Material for this task –
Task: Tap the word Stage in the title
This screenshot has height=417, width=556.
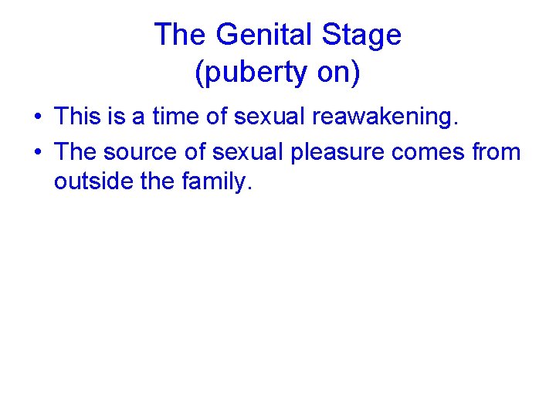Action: pos(362,36)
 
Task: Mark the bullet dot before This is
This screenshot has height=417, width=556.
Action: pos(37,117)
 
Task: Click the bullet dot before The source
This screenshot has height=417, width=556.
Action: pos(37,153)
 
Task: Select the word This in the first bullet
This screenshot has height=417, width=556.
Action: pos(79,117)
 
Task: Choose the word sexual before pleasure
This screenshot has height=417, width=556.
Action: pos(252,152)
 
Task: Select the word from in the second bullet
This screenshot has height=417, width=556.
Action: pos(497,152)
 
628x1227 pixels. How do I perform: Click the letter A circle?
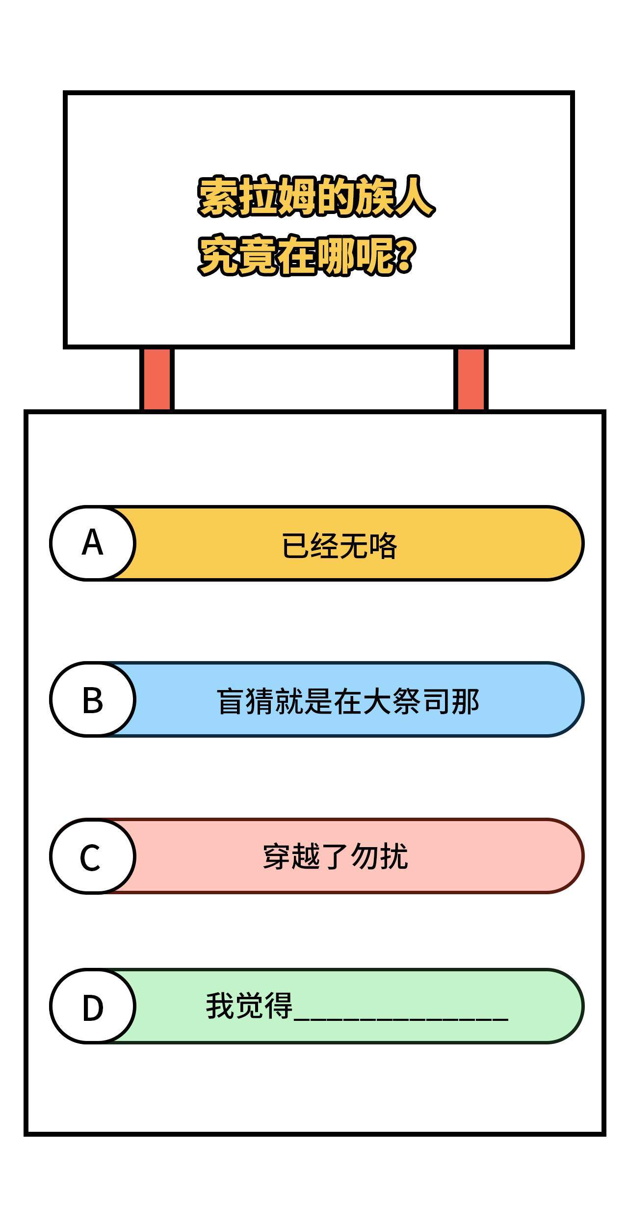(x=93, y=543)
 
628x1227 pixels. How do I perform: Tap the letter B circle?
(x=93, y=699)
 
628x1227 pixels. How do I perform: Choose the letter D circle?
(x=93, y=1006)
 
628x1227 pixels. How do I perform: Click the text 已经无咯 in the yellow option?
(x=340, y=545)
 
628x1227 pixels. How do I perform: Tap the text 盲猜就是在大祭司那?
(x=348, y=701)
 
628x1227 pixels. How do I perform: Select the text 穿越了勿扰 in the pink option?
(x=336, y=857)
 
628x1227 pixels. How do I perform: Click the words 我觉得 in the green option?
(x=249, y=1006)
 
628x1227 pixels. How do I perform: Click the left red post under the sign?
(x=157, y=379)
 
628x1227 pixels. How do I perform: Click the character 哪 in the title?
(x=337, y=255)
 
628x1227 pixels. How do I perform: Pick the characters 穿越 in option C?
(x=292, y=857)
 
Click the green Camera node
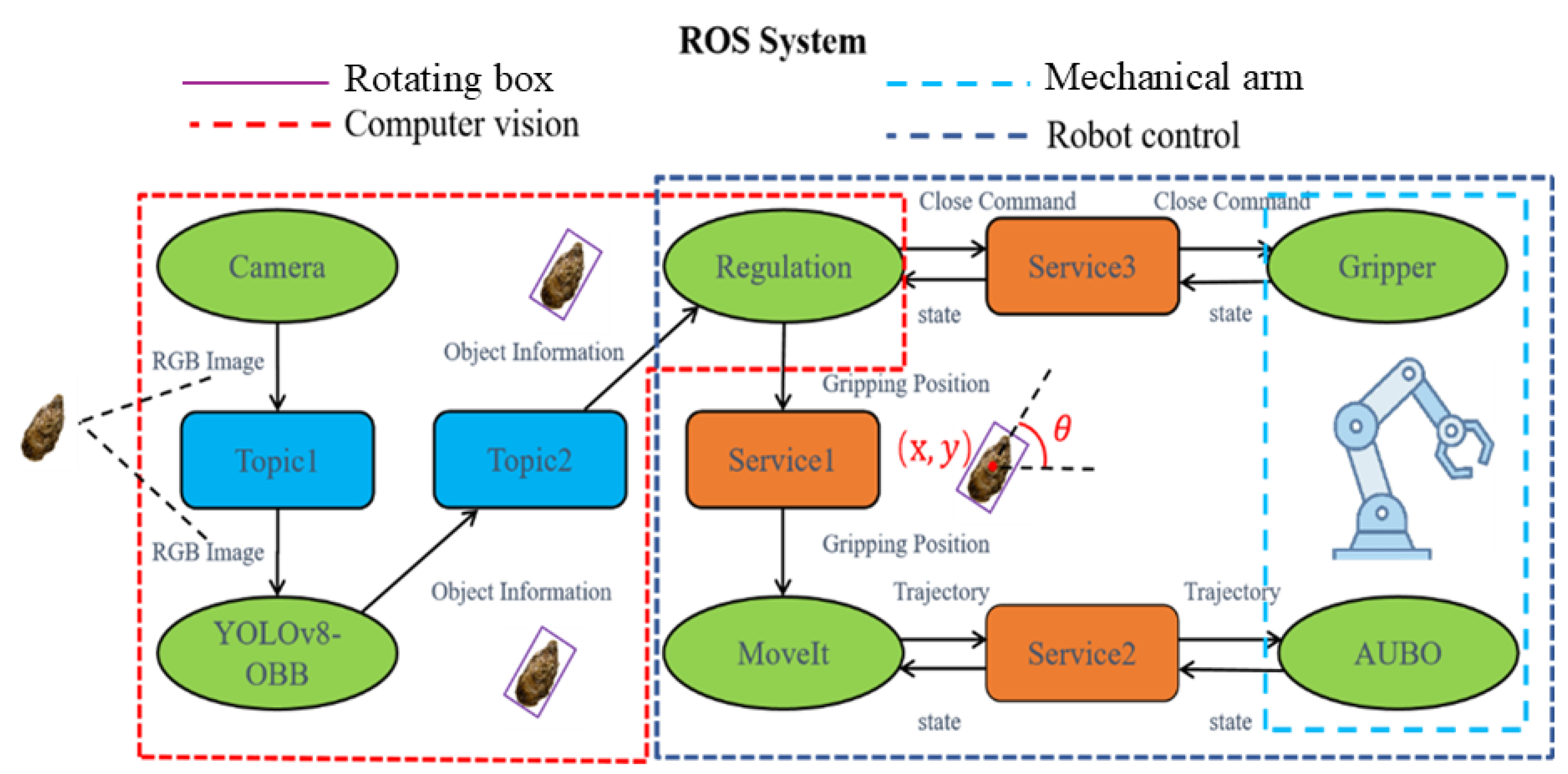point(277,267)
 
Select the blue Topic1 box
point(277,460)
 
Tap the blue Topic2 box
point(530,460)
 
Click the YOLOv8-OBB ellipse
point(277,654)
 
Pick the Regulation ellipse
point(783,267)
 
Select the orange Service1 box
point(782,460)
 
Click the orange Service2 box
point(1081,654)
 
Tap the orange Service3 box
point(1081,267)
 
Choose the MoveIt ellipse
point(783,654)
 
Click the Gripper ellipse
point(1387,267)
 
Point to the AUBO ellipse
point(1398,654)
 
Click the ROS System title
point(772,41)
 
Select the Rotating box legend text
point(449,79)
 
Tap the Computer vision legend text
point(462,124)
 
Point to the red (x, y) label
point(935,449)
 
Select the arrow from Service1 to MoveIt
point(783,551)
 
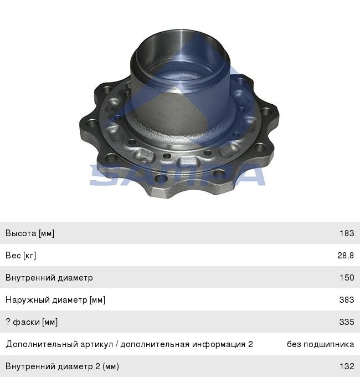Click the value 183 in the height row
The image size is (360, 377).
click(347, 233)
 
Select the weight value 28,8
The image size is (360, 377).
click(346, 256)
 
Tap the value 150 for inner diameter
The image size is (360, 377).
click(347, 277)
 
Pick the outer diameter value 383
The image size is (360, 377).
click(347, 299)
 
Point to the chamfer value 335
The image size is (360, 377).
click(347, 322)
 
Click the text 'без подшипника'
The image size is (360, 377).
click(320, 344)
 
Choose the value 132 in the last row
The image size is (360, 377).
click(347, 366)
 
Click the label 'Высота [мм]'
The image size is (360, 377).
click(30, 233)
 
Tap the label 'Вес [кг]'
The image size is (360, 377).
click(20, 256)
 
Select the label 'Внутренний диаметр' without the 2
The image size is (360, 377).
click(49, 278)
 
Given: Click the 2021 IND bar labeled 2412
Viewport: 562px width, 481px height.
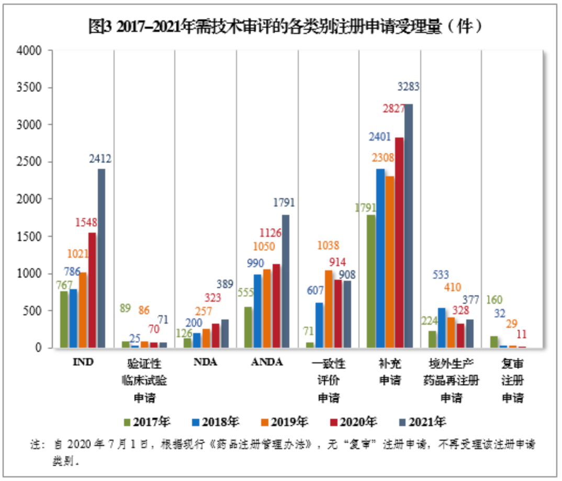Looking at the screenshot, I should (x=102, y=258).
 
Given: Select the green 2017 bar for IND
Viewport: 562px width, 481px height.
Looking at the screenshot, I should (x=64, y=319).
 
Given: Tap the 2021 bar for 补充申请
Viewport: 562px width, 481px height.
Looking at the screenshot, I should (x=408, y=226).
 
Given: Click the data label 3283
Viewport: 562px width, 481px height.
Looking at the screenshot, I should (x=408, y=86).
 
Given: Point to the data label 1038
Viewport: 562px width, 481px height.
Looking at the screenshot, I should (x=328, y=245).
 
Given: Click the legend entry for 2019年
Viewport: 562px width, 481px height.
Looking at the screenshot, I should (x=284, y=422).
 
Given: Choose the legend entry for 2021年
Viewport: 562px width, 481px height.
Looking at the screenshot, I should (x=422, y=422).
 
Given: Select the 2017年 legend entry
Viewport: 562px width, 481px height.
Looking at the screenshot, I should (x=147, y=422).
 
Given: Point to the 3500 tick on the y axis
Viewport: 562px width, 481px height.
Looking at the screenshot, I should (x=31, y=87).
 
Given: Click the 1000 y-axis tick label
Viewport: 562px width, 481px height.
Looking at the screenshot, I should (x=31, y=273).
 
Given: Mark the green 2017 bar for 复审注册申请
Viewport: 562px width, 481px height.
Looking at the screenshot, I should (x=493, y=342).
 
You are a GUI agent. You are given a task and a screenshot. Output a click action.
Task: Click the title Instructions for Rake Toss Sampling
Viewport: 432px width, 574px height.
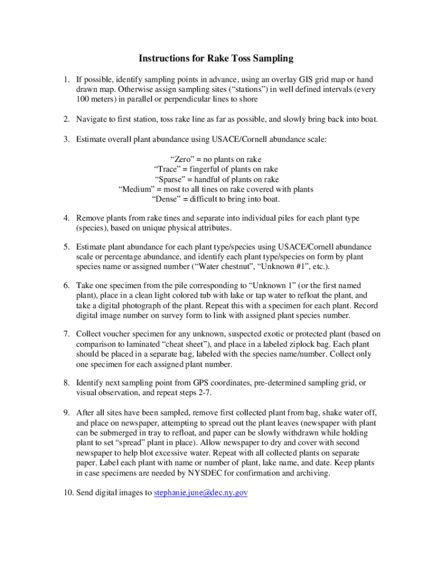tap(216, 58)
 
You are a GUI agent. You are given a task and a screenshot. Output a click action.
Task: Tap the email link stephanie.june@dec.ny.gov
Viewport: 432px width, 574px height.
tap(200, 493)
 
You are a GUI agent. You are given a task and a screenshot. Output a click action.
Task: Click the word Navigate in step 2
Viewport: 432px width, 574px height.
tap(94, 119)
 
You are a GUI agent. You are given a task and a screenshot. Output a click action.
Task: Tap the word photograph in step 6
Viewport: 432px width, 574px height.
tap(136, 305)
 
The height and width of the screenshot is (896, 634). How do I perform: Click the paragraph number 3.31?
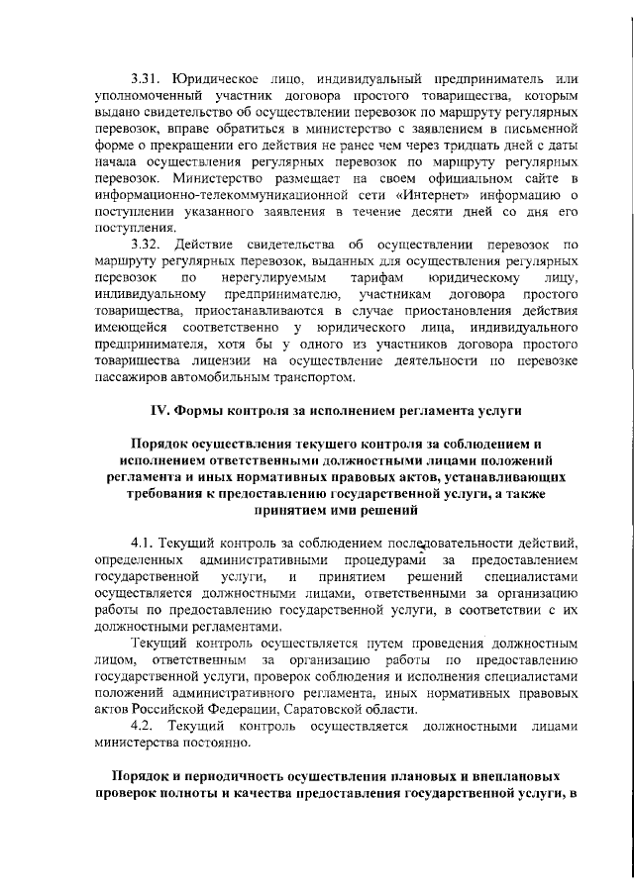point(148,78)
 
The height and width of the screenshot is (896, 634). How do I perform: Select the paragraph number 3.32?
point(148,244)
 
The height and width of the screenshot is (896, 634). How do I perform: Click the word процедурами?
point(375,560)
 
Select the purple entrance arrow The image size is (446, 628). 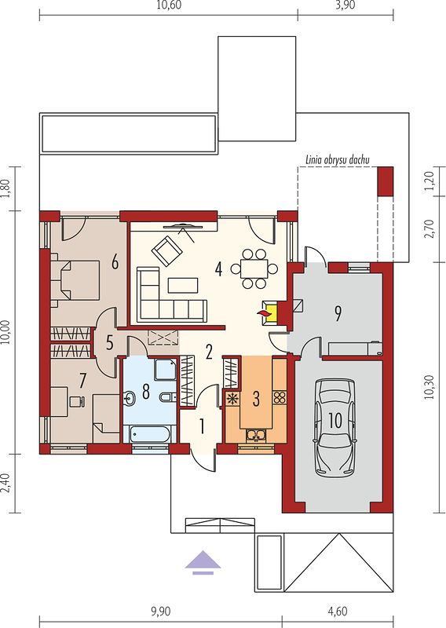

Problem requirements – Lay out every line of the records above as a Markdown table with the columns "Row" and "Line", numbering the rows and skipping blank lines. Leave out the pictures.

Response –
| Row | Line |
|---|---|
| 1 | Task: Tap the word Stage in the title |
| 2 | This screenshot has height=417, width=556. |
| 3 | Action: pos(362,36) |
| 4 | Task: Mark the bullet dot before This is |
| 5 | This screenshot has height=417, width=556. |
| 6 | Action: pos(37,117) |
| 7 | Task: Click the bullet dot before The source |
| 8 | This screenshot has height=417, width=556. |
| 9 | Action: pos(37,153) |
| 10 | Task: Select the word This in the first bullet |
| 11 | This screenshot has height=417, width=556. |
| 12 | Action: pos(79,117) |
| 13 | Task: Choose the word sexual before pleasure |
| 14 | This screenshot has height=417, width=556. |
| 15 | Action: pos(252,152) |
| 16 | Task: Select the word from in the second bullet |
| 17 | This screenshot has height=417, width=556. |
| 18 | Action: pos(497,152) |
| 19 | 628x1227 pixels. How do I perform: Click the letter A circle? |
| 20 | (x=93, y=543) |
| 21 | 628x1227 pixels. How do I perform: Tap the letter B circle? |
| 22 | (x=93, y=699) |
| 23 | 628x1227 pixels. How do I perform: Choose the letter D circle? |
| 24 | (x=93, y=1006) |
| 25 | 628x1227 pixels. How do I perform: Click the text 已经无咯 in the yellow option? |
| 26 | (x=340, y=545) |
| 27 | 628x1227 pixels. How do I perform: Tap the text 盲猜就是在大祭司那? |
| 28 | (x=348, y=701) |
| 29 | 628x1227 pixels. How do I perform: Select the text 穿越了勿扰 in the pink option? |
| 30 | (x=336, y=857) |
| 31 | 628x1227 pixels. How do I perform: Click the words 我觉得 in the green option? |
| 32 | (x=249, y=1006) |
| 33 | 628x1227 pixels. How do I perform: Click the left red post under the sign? |
| 34 | (x=157, y=379) |
| 35 | 628x1227 pixels. How do I perform: Click the character 哪 in the title? |
| 36 | (x=337, y=255) |
| 37 | 628x1227 pixels. How do I perform: Pick the characters 穿越 in option C? |
| 38 | (x=292, y=857) |
| 39 | Click the green Camera node |
| 40 | point(277,267) |
| 41 | Select the blue Topic1 box |
| 42 | point(277,460) |
| 43 | Tap the blue Topic2 box |
| 44 | point(530,460) |
| 45 | Click the YOLOv8-OBB ellipse |
| 46 | point(277,654) |
| 47 | Pick the Regulation ellipse |
| 48 | point(783,267) |
| 49 | Select the orange Service1 box |
| 50 | point(782,460) |
| 51 | Click the orange Service2 box |
| 52 | point(1081,654) |
| 53 | Tap the orange Service3 box |
| 54 | point(1081,267) |
| 55 | Choose the MoveIt ellipse |
| 56 | point(783,654) |
| 57 | Click the Gripper ellipse |
| 58 | point(1387,267) |
| 59 | Point to the AUBO ellipse |
| 60 | point(1398,654) |
| 61 | Click the ROS System title |
| 62 | point(772,41) |
| 63 | Select the Rotating box legend text |
| 64 | point(449,79) |
| 65 | Tap the Computer vision legend text |
| 66 | point(462,124) |
| 67 | Point to the red (x, y) label |
| 68 | point(935,449) |
| 69 | Select the arrow from Service1 to MoveIt |
| 70 | point(783,551) |
| 71 | Click the value 183 in the height row |
| 72 | The image size is (360, 377). |
| 73 | click(347, 233) |
| 74 | Select the weight value 28,8 |
| 75 | The image size is (360, 377). |
| 76 | click(346, 256) |
| 77 | Tap the value 150 for inner diameter |
| 78 | The image size is (360, 377). |
| 79 | click(347, 277) |
| 80 | Pick the outer diameter value 383 |
| 81 | The image size is (360, 377). |
| 82 | click(347, 299) |
| 83 | Point to the chamfer value 335 |
| 84 | The image size is (360, 377). |
| 85 | click(347, 322) |
| 86 | Click the text 'без подшипника' |
| 87 | The image size is (360, 377). |
| 88 | click(320, 344) |
| 89 | Choose the value 132 in the last row |
| 90 | The image size is (360, 377). |
| 91 | click(347, 366) |
| 92 | Click the label 'Высота [мм]' |
| 93 | The image size is (360, 377). |
| 94 | click(30, 233) |
| 95 | Tap the label 'Вес [кг]' |
| 96 | The image size is (360, 377). |
| 97 | click(20, 256) |
| 98 | Select the label 'Внутренний диаметр' without the 2 |
| 99 | The image size is (360, 377). |
| 100 | click(49, 278) |
| 101 | Given: Click the 2021 IND bar labeled 2412 |
| 102 | Viewport: 562px width, 481px height. |
| 103 | Looking at the screenshot, I should (x=102, y=258). |
| 104 | Given: Select the green 2017 bar for IND |
| 105 | Viewport: 562px width, 481px height. |
| 106 | Looking at the screenshot, I should (x=64, y=319). |
| 107 | Given: Tap the 2021 bar for 补充申请 |
| 108 | Viewport: 562px width, 481px height. |
| 109 | Looking at the screenshot, I should (x=408, y=226). |
| 110 | Given: Click the data label 3283 |
| 111 | Viewport: 562px width, 481px height. |
| 112 | Looking at the screenshot, I should (x=408, y=86). |
| 113 | Given: Point to the data label 1038 |
| 114 | Viewport: 562px width, 481px height. |
| 115 | Looking at the screenshot, I should (x=328, y=245). |
| 116 | Given: Click the legend entry for 2019年 |
| 117 | Viewport: 562px width, 481px height. |
| 118 | Looking at the screenshot, I should (x=284, y=422). |
| 119 | Given: Choose the legend entry for 2021年 |
| 120 | Viewport: 562px width, 481px height. |
| 121 | Looking at the screenshot, I should (x=422, y=422). |
| 122 | Given: Select the 2017年 legend entry |
| 123 | Viewport: 562px width, 481px height. |
| 124 | Looking at the screenshot, I should (x=147, y=422). |
| 125 | Given: Point to the 3500 tick on the y axis |
| 126 | Viewport: 562px width, 481px height. |
| 127 | Looking at the screenshot, I should (x=31, y=87). |
| 128 | Given: Click the 1000 y-axis tick label |
| 129 | Viewport: 562px width, 481px height. |
| 130 | Looking at the screenshot, I should (x=31, y=273). |
| 131 | Given: Mark the green 2017 bar for 复审注册申请 |
| 132 | Viewport: 562px width, 481px height. |
| 133 | Looking at the screenshot, I should (x=493, y=342). |
| 134 | You are a GUI agent. You are given a task and a screenshot. Output a click action. |
| 135 | Task: Click the title Instructions for Rake Toss Sampling |
| 136 | Viewport: 432px width, 574px height. |
| 137 | tap(216, 58) |
| 138 | You are a GUI agent. You are given a task and a screenshot. Output a click action. |
| 139 | Task: Tap the email link stephanie.june@dec.ny.gov |
| 140 | Viewport: 432px width, 574px height. |
| 141 | tap(200, 493) |
| 142 | You are a GUI agent. You are given a task and a screenshot. Output a click action. |
| 143 | Task: Click the word Navigate in step 2 |
| 144 | Viewport: 432px width, 574px height. |
| 145 | tap(94, 119) |
| 146 | You are a GUI agent. You are given a task and a screenshot. Output a click action. |
| 147 | Task: Tap the word photograph in step 6 |
| 148 | Viewport: 432px width, 574px height. |
| 149 | tap(136, 305) |
| 150 | The height and width of the screenshot is (896, 634). How do I perform: Click the paragraph number 3.31? |
| 151 | point(148,78) |
| 152 | The height and width of the screenshot is (896, 634). How do I perform: Select the paragraph number 3.32? |
| 153 | point(148,244) |
| 154 | The height and width of the screenshot is (896, 634). How do I perform: Click the word процедурами? |
| 155 | point(375,560) |
| 156 | Select the purple entrance arrow The image size is (446, 628).  |